◆ PASSAGE PROVIDED
# 12V Travel Blanket



## FLYakman (Jan 26, 2006)

Please don't flame me for this dumb question.

Camping World has a 12V Travel Blanket that they are selling that the 1 product Reviewer says he uses in the truck and the RV.

In thinking about this quickly I asked myself where I would plug this in the OB since the only 12v I have is in the Tundra. Do other RV types (Class A etc.) have 12v outlets in their rigs?

Then I thought if DW gets cold in the Tundra I can always turn up the heat. Please no Tundra jokes. I'm having a tough enuff time getting my dealer to do the accelerator recall.

I need to go camping to get this stuff off my little mind-next week @ Rainbow Springs State Park in FL.


----------



## NAturedog2 (Jan 29, 2007)

my outback has a 12 V plug attached to the cable/ant. jack in the main area.

◆ THE PROBLEM
Repeat the portion of the 12V travel blanket thread that begins at the words "# 12V Travel" and stops after the words "and the RV.", changing nothing.

◆ DATASET EXCERPTS
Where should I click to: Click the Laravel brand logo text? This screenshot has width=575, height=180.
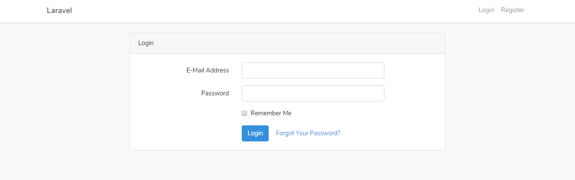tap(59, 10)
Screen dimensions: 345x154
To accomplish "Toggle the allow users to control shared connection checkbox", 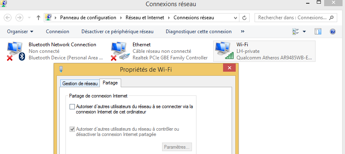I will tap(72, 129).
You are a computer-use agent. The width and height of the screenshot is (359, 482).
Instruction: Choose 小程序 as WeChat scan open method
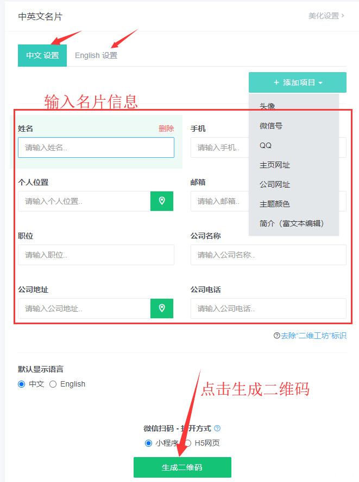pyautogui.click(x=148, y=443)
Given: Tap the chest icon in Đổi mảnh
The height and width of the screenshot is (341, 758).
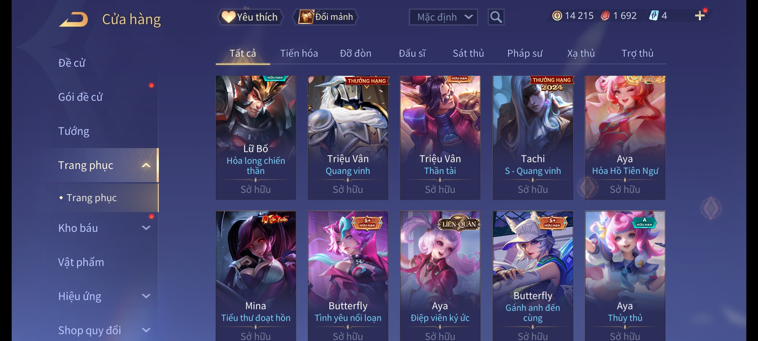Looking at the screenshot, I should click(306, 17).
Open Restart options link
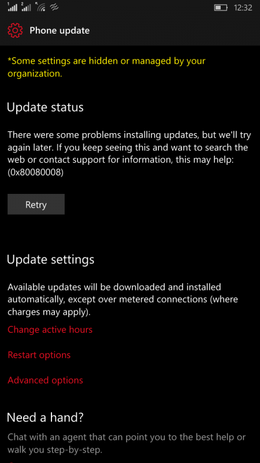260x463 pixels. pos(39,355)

---

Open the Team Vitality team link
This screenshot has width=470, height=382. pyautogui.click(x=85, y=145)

◆ RESULT OF THIS EXERCISE
# 12V Travel Blanket



## FLYakman (Jan 26, 2006)

Please don't flame me for this dumb question.

Camping World has a 12V Travel Blanket that they are selling that the 1 product Reviewer says he uses in the truck and the RV.